Start of Recorded information

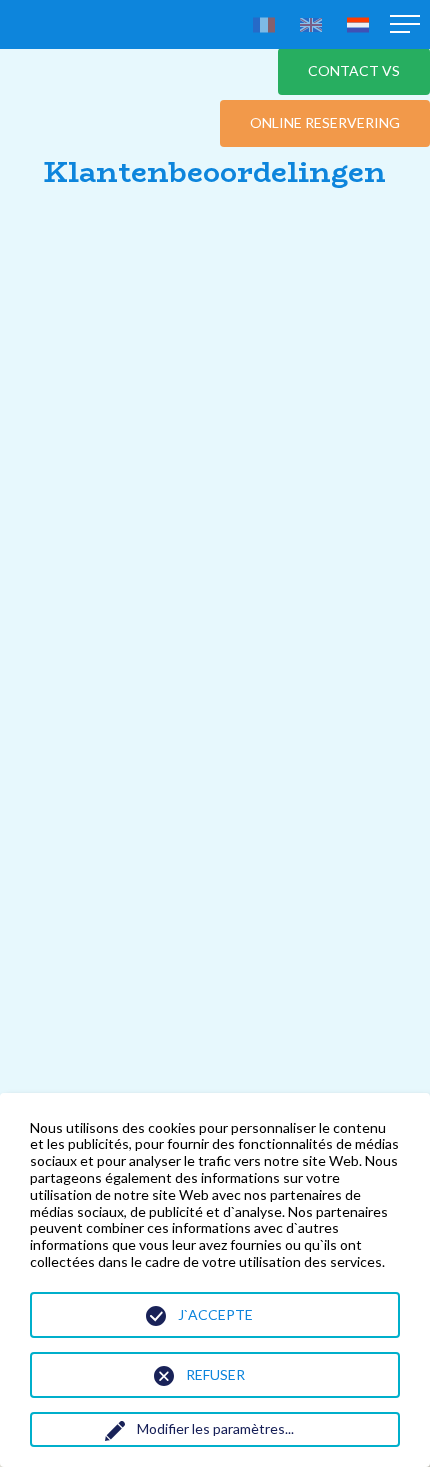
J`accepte (215, 1314)
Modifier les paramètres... (215, 1428)
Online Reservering (325, 122)
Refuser (215, 1374)
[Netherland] (358, 24)
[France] (264, 24)
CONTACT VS (354, 70)
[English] (311, 24)
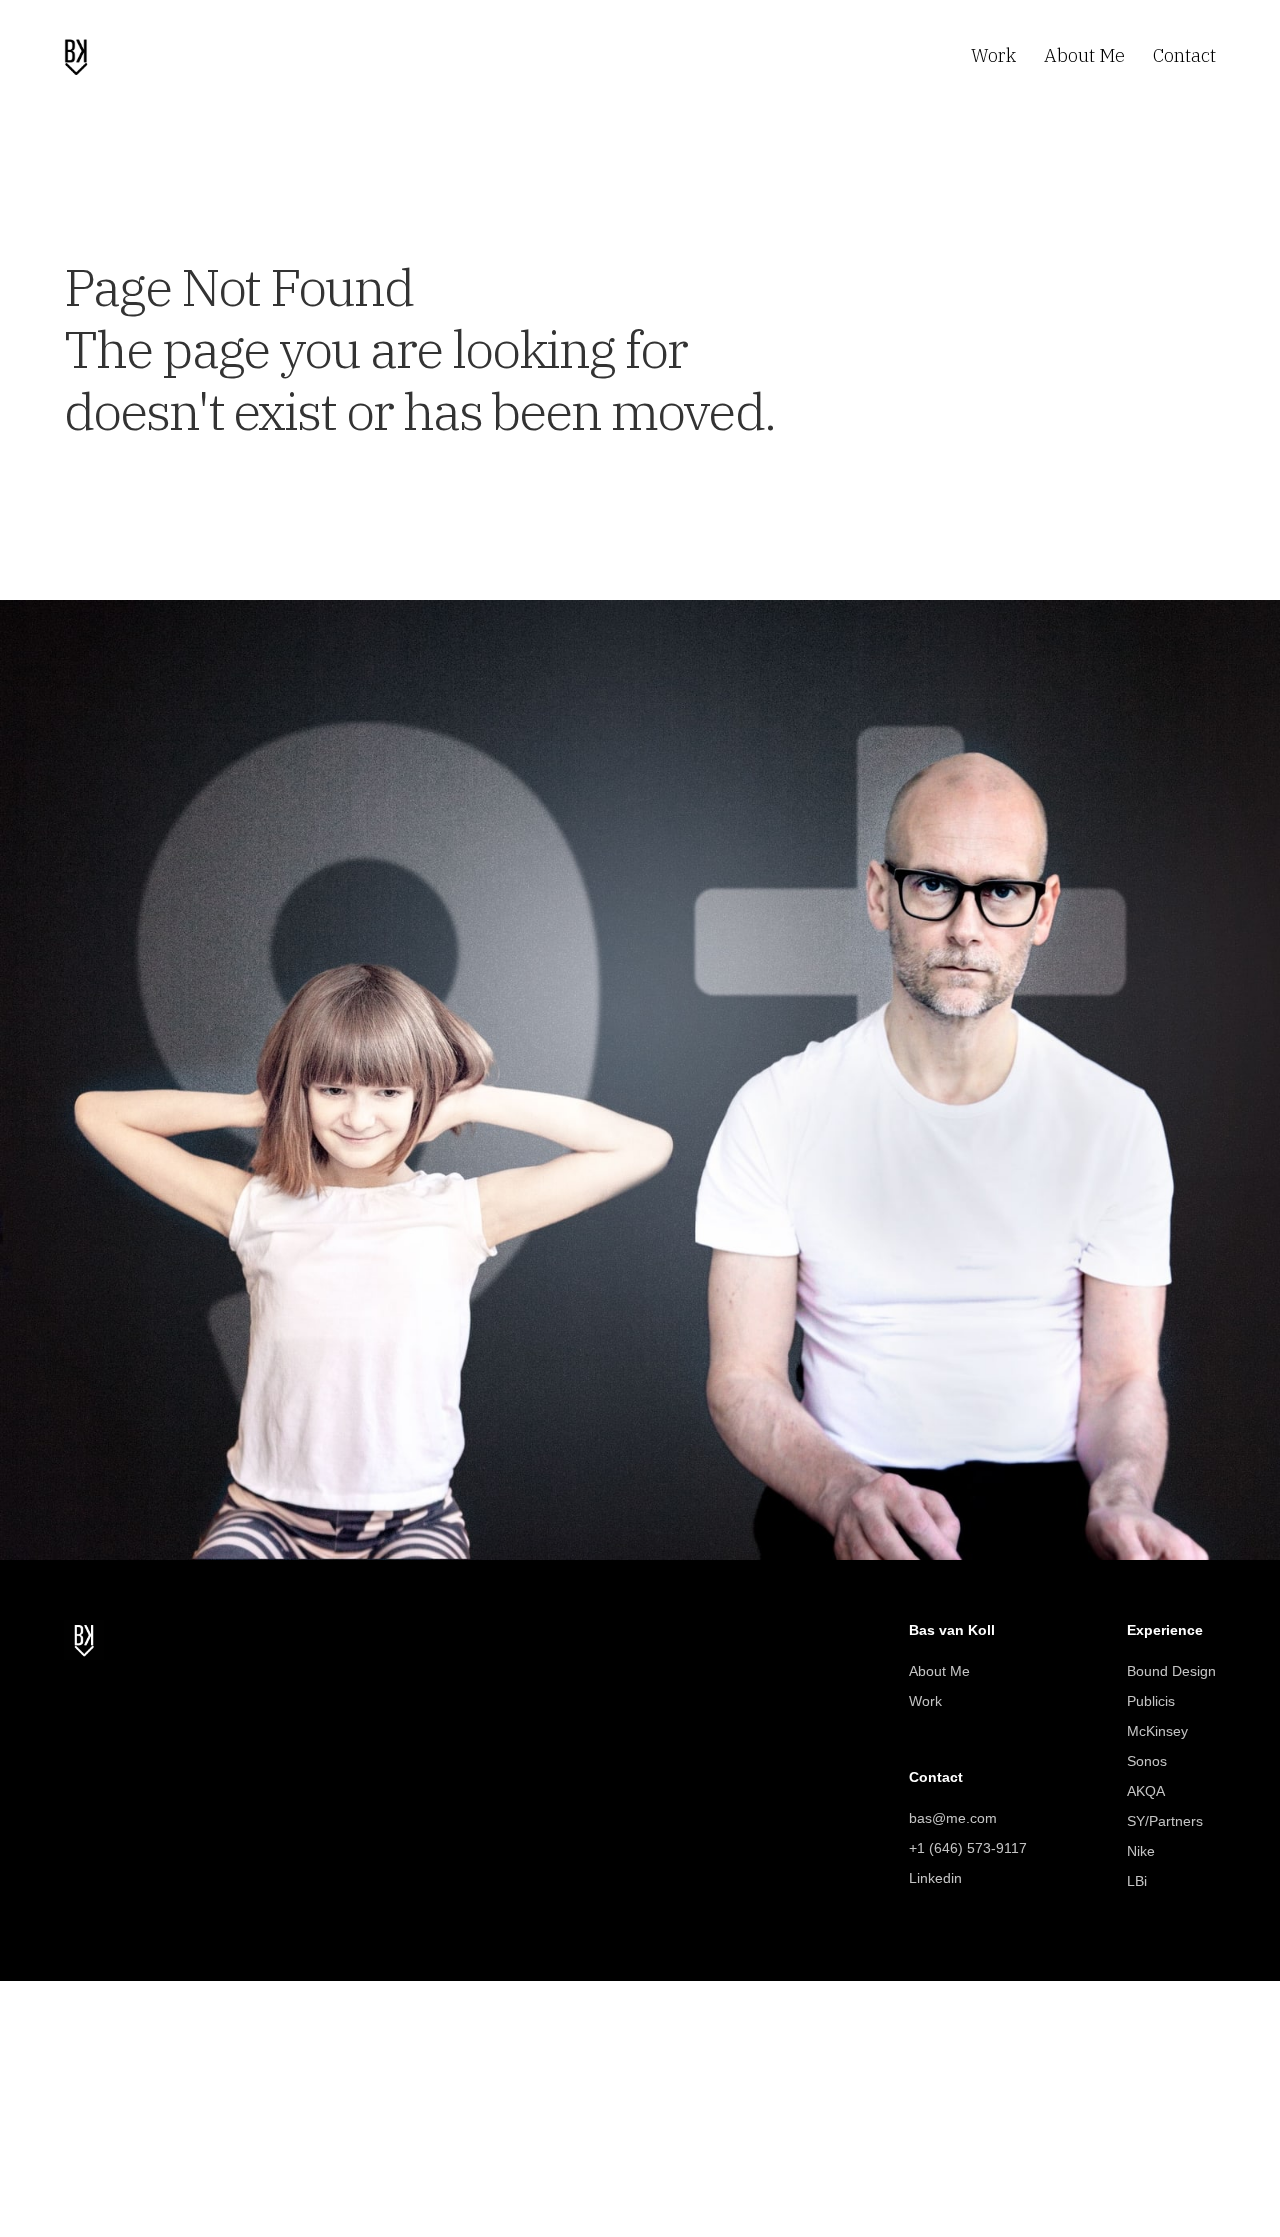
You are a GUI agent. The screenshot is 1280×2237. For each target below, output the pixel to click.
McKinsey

End of Recorded information

Work task: Take the line with "[English] (311, 24)" as the first line and the last line of the records above as the final one; reproduce exactly the lines between them, both included, without pictures.

Problem solution:
[English] (311, 24)
You are a GUI agent. The screenshot is 1280×2237. For each target below, output the pixel to click.
McKinsey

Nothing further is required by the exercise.